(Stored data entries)
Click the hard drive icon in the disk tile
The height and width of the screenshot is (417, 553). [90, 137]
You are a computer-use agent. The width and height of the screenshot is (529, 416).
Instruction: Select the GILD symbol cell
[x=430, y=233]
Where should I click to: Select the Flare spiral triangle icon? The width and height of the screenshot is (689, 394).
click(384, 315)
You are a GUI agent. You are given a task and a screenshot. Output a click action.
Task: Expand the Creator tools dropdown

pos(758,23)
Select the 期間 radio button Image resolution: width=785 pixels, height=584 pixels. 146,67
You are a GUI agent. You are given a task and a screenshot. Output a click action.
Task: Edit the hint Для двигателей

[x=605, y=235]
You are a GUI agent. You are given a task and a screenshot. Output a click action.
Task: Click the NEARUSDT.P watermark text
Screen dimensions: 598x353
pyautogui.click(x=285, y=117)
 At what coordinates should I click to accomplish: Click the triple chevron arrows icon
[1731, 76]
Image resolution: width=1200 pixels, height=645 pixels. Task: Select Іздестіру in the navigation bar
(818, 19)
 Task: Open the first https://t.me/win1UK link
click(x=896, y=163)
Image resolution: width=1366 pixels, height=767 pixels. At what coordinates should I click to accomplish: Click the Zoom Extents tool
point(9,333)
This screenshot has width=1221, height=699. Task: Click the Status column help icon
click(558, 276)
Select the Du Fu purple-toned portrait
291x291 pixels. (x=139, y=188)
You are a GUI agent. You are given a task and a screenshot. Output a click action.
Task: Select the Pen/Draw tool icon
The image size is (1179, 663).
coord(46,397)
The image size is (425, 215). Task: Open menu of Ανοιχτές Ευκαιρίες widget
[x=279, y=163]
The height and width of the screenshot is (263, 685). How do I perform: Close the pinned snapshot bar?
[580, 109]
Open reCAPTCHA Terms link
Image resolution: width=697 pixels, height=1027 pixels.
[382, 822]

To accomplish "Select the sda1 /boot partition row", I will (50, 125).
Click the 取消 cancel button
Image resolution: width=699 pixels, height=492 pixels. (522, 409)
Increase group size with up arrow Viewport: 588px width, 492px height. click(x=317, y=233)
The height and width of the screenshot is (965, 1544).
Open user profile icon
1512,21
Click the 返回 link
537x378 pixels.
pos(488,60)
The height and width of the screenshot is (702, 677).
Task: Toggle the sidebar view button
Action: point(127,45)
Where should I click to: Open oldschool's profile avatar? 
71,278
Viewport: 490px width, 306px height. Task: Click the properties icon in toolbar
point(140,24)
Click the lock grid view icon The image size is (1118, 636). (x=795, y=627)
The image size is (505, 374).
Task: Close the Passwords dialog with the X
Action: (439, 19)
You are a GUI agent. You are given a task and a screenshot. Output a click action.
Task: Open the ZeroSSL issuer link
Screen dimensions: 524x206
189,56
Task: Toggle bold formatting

* **WORK REQUIRED**
Please reproduce the lines from the line with "You are a computer-use" to the line with "Select the 期間", both ends included, exactly as they appear above.

* **ANSWER SECTION**
You are a computer-use agent. The width and height of the screenshot is (529, 416).
Instruction: Select the GILD symbol cell
[x=430, y=233]
Where should I click to: Select the Flare spiral triangle icon? The width and height of the screenshot is (689, 394).
click(384, 315)
You are a GUI agent. You are given a task and a screenshot. Output a click action.
Task: Expand the Creator tools dropdown

pos(758,23)
Select the 期間 radio button Image resolution: width=785 pixels, height=584 pixels. 146,67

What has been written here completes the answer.